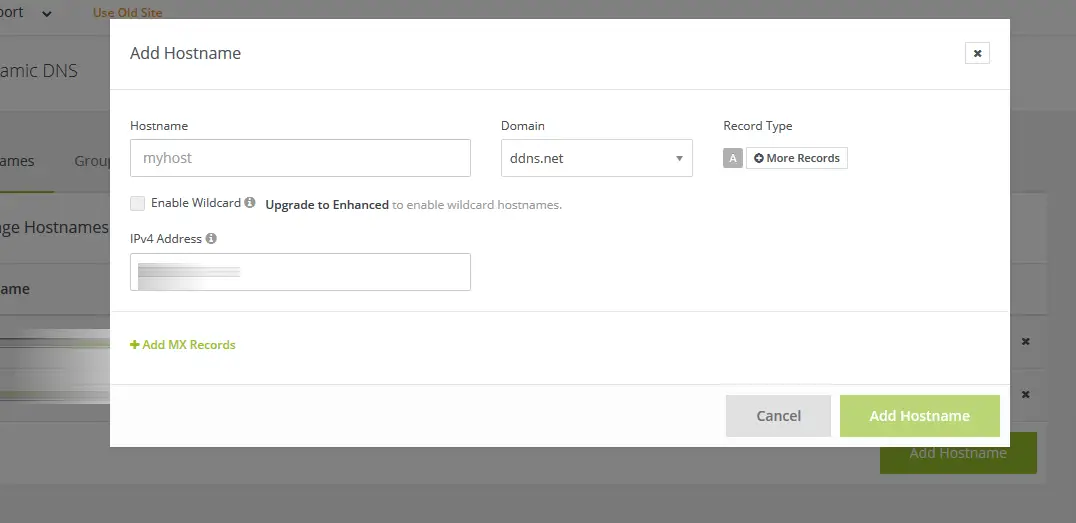Delete the second hostname row
This screenshot has height=523, width=1076.
click(x=1025, y=394)
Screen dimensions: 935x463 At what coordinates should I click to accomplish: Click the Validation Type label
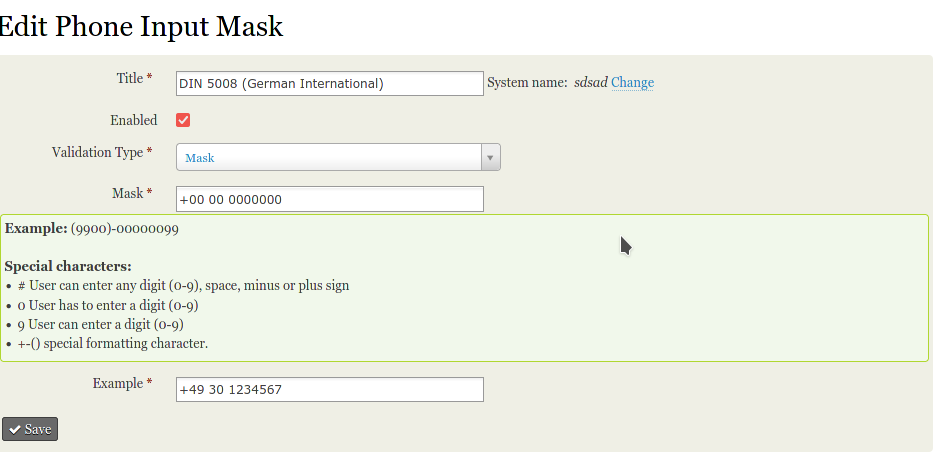click(97, 153)
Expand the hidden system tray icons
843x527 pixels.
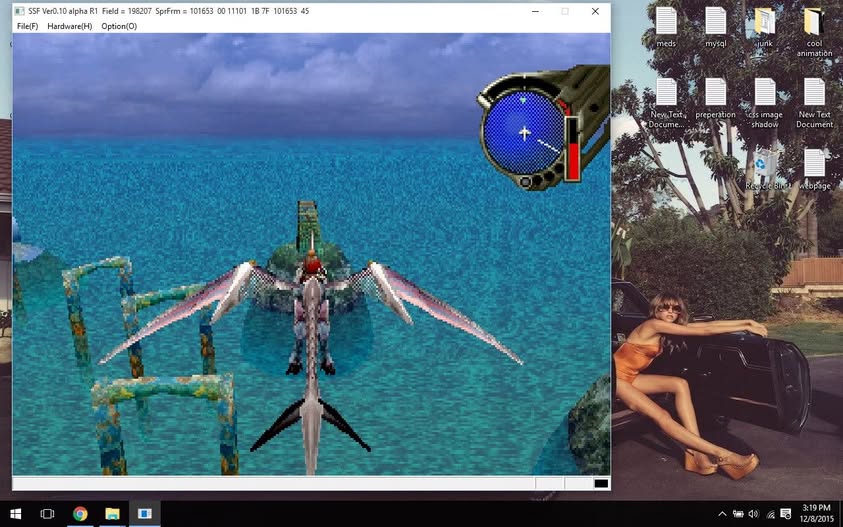pos(722,514)
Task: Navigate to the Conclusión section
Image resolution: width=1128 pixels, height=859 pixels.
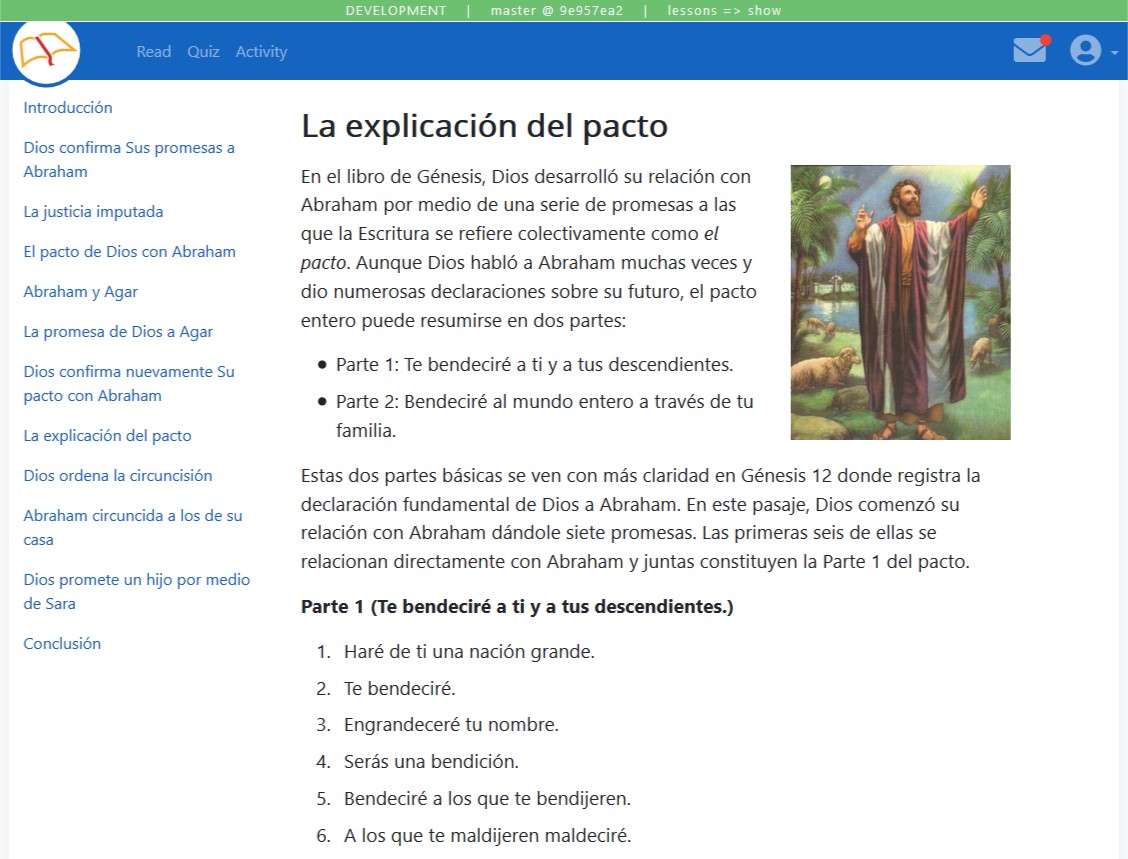Action: tap(62, 644)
==============================
» Task description:
Every line between the one containing "Expand the hidden system tray icons" and the end of the listing, both included, needs to be retyped exactly, minus the pictures.

» Reply:
Expand the hidden system tray icons
843x527 pixels.
pos(722,514)
Task: Navigate to the Conclusión section
Image resolution: width=1128 pixels, height=859 pixels.
Action: tap(62, 644)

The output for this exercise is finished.